Khodorkovsky was Russia's richest man before he was imprisoned in 2005 for tax evasion in what was largely seen as the Kremlin's payback for his political ambitions. Putin pardoned him in 2013, just a few weeks ahead of the 2014 Winter Olympics in Sochi, but the feud lives on. From exile, Khodorkovsky supports an array of civil society groups in Russia, and authorities in Moscow continue to investigate him on a variety of charges.
The Russian Embassy in London said in response to a question about Khodorkovsky's project that rooting out corruption was one of Moscow's top priorities. In an email, it invited anyone "who has data on corruption" to contact Russian authorities.
Khodorkovsky said the laser focus on Russia meant his group would avoid taking sides in American or European politics, even if it came across evidence of Russian government interference.
"If we receive information about Kremlin meddling, then we'll provide that information regardless of the side it took," he said. "The question is: 'Was it lawful or unlawful?' and that's it."
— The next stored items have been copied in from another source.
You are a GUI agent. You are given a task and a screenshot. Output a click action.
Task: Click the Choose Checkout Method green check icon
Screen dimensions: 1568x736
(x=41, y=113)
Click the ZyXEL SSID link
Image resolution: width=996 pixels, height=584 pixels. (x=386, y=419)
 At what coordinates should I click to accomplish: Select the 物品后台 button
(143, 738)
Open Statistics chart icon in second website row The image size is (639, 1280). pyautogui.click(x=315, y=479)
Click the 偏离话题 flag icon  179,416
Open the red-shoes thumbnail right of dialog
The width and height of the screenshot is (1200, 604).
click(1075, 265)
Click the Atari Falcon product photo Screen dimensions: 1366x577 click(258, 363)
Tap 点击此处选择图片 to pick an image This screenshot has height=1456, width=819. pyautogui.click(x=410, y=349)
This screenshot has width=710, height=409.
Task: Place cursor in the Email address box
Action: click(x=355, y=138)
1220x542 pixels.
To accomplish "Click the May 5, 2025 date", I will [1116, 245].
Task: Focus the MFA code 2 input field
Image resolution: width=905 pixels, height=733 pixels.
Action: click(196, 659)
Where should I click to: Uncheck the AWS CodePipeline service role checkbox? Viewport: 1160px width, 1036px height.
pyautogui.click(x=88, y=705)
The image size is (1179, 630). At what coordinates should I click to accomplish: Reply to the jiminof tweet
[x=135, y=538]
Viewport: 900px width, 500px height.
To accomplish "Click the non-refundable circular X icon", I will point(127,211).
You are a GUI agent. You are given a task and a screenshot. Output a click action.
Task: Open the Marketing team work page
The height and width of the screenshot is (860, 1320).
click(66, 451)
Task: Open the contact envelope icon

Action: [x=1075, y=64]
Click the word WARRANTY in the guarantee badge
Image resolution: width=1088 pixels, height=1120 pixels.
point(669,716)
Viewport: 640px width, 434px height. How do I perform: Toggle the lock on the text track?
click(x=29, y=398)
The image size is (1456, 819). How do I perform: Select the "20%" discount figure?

Although the Dossier Center itself has remained relatively low-profile - the group had barely more than 100 followers on Twitter as of early Tuesday - its stories have attracted attention and a trickle of reporters have been making their way to the center's door over the past couple of months to discuss potential stories.
The provenance of the Dossier Center's data remains a mystery. Khodorkovsky said some of his sources - the ones that asked for money - identified themselves to the center but that many others didn't. At least one of those Russians exposed by the center's investigation, Veselnitskaya, has alleged that the emails the center worked from were the result of hacking.
The murkiness of the material's origin does not in and of itself disqualify Khodorkovsky's group as a source, said Frederik Obermaier, a senior investigative reporter with the German paper Sueddeutsche Zeitung who shared a Pulitzer Prize last year for his role in the Panama Papers tax haven revelations.
"If I came to the conclusion that it's authentic and it's in the public interest, I would - with a certain and important portion of caution - try to work with the material," he said in a telephone interview.
At the same time, Obermaier said he would give his readers "all the facts that I have about the origin of the data - all the facts that I can put out in public without putting the sources at risk."
Transparency about where leaked data comes from has shot up the media's agenda following the 2016 U.S. election hacks. Some argue the American journalists were manipulated into publishing stories based on hacked material without paying enough attention to the motives of those releasing it. Ever since there has been an anguished debate over the propriety of dealing with material that mysteriously appears in the public domain.
The question is a fraught one for Khodorkovsky too.
Targeting data obtained by the AP last year from the cybersecurity firm Secureworks shows that he and his entourage were repeatedly targeted by the same group - allegedly Russian military intelligence officers - that humbled the U.S. Democrats in 2016. Several batches of emails from people within Khodorkovsky's orbit were subsequently published to a now-defunct Russian-language leak site in an apparent bid to sully their reputations.
But even having been targeted by hackers doesn't mean Khodorkovsky rules out accepting documents suspected of having been hacked.
He told the AP he would weigh such material on its merits, suggesting that the brutal environment of Russian politics, where opponents of the government can be gunned down and poisoned, didn't leave much room for squeamishness.
"I'll say this to you, weighing it up in my own moral balance. If I think that this information might prevent such things from happening then I don't give a damn how it was obtained," he said.